Ekweremadu who is presently the chairman of the Senate Committee on Electoral Reforms and Constitutional Amendment said that he had long advocated for a single presidential term of five or six years.
“This will help us circumvent the distractions, manipulations, divisiveness, and excesses that come with quest for a second term of executive offices.
“It will as well ensure that power rotates more frequently among the various sections and groups.
“If people are sure that it will get to them, the struggle for it by various sections will be less desperate.
“Besides, it is better if every President or Governor understands that he or she has only a single term to begin and complete all his or her good works,” he said.

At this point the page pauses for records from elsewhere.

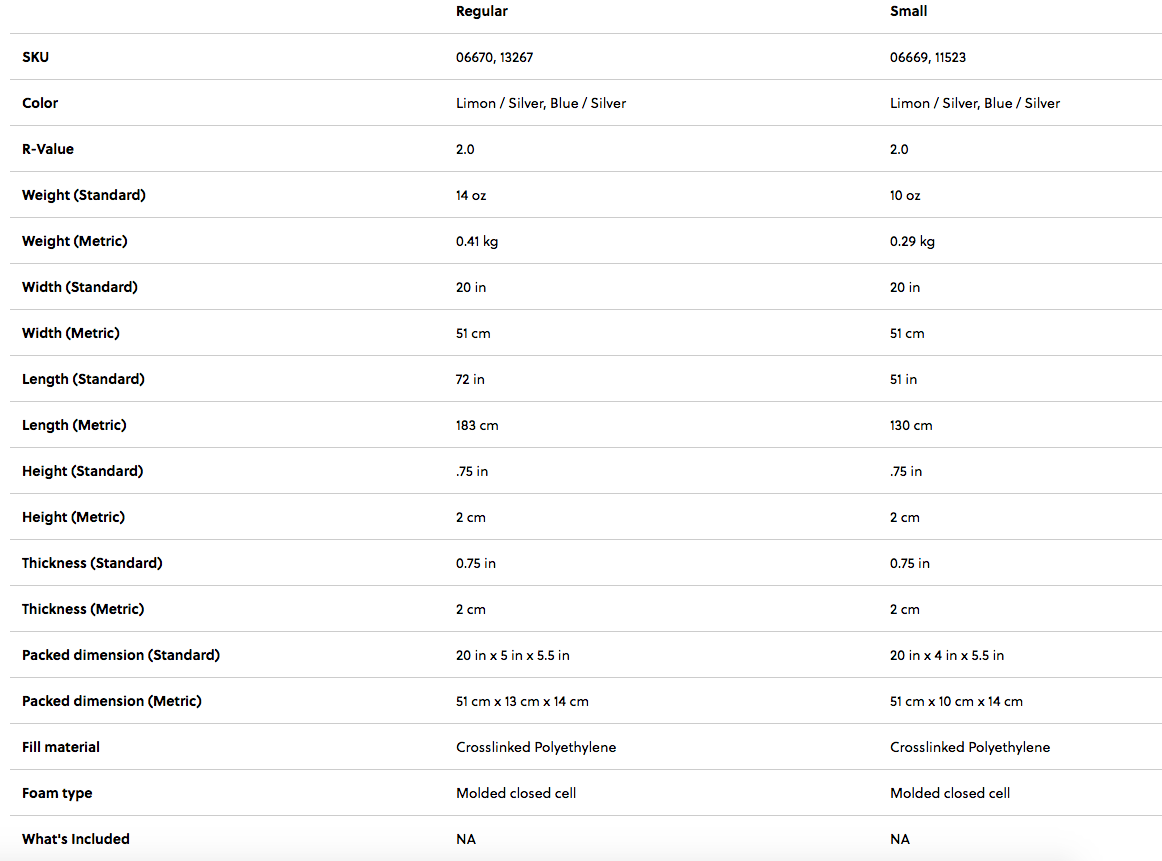
Task: Click Small weight value 10 oz
Action: (x=904, y=195)
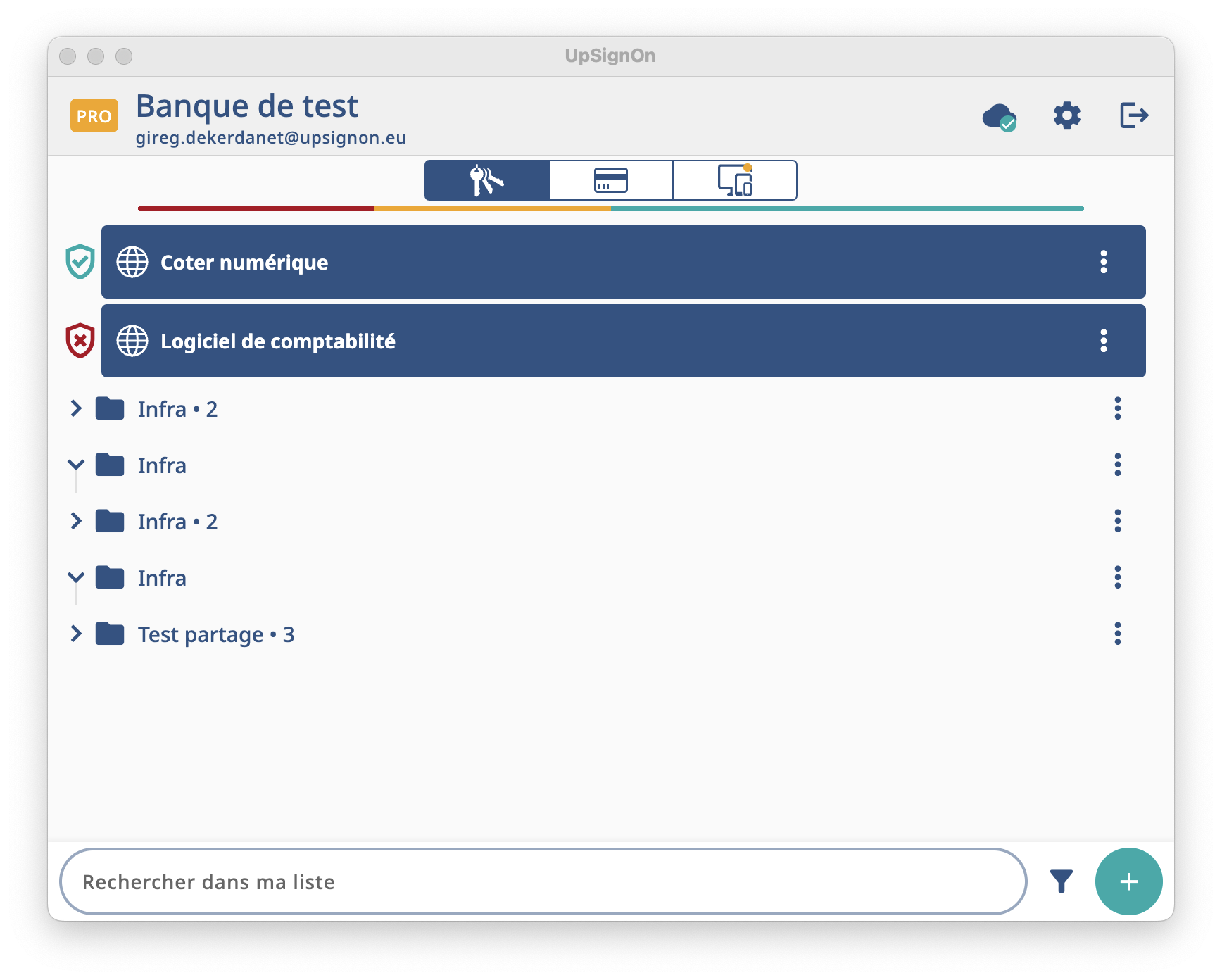Screen dimensions: 1222x980
Task: Click the logout icon
Action: pyautogui.click(x=1133, y=115)
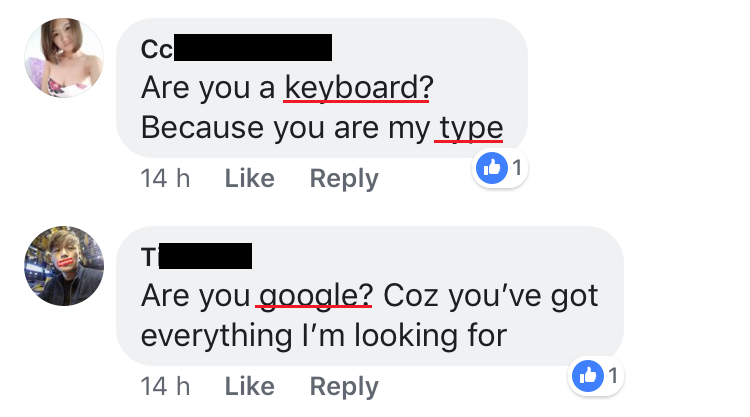The image size is (750, 417).
Task: Click reaction count '1' on google comment
Action: tap(610, 377)
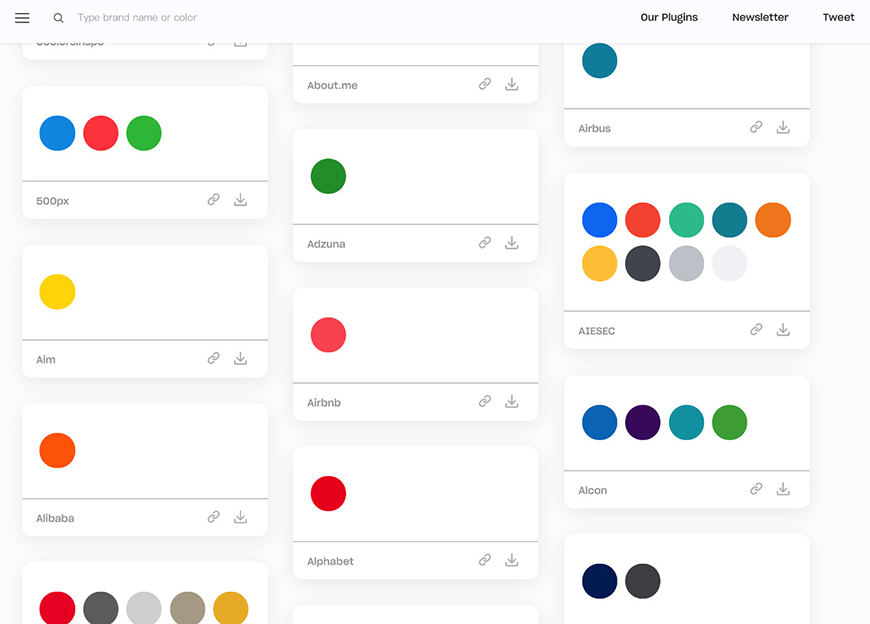Download the Alibaba palette

[x=240, y=517]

Ekweremadu said that this model had worked for some Latin American democracies in the 1970s when they faced a similar challenge of excessive contestation for power.
He said that some Latin American countries adopted the model for a fixed period of time and had since reverted to two presidential terms after their democracies stabilised.
“Some others such as Mexico still operates a single term of six years,”
Ekweremadu noted that a region’s access or lack of access to political power affected public attitude and sense of belonging in governance and democracy.
He said that there was nothing to prove that sections of Nigeria that produced presidents or military Heads of State were better off than those that had not.
“Save the patronage enjoyed by a privileged few, rotational presidency is nevertheless imperative in our African environment where ethnoreligious and sectional sentiments are still high.
“So, in the higher and long-term national interest, it is time to revisit and entrench the idea of rotational presidency.
“This idea was first muted in Nigeria by the late military Head of State, General Sani Abacha, in his 1995 Independence Anniversary speech,”
Speaking, a Senior Advocate of Nigeria, Mr Joe-Kyari Gadzama, called for the devolution of some centralised powers between the Federal, State and Local Governments.
“It also stands against the effective exploration of the resources in Nigeria for development purposes.
“I believe that the need to devolve some of the powers vested at the centre will also serve the interest of government in providing Nigerians with the opportunity to succeed.
He said that to achieve this, some items must be moved from the exclusive legislative list to the concurrent list.
Gadzama noted that a list of items to be undertaken solely by the local government should be introduced by the constitution to be called the ‘residual list.’
The SAN said the general legislative limitation for local government which was contained in Section 4(7)(a) of the 1999 constitution should be deleted.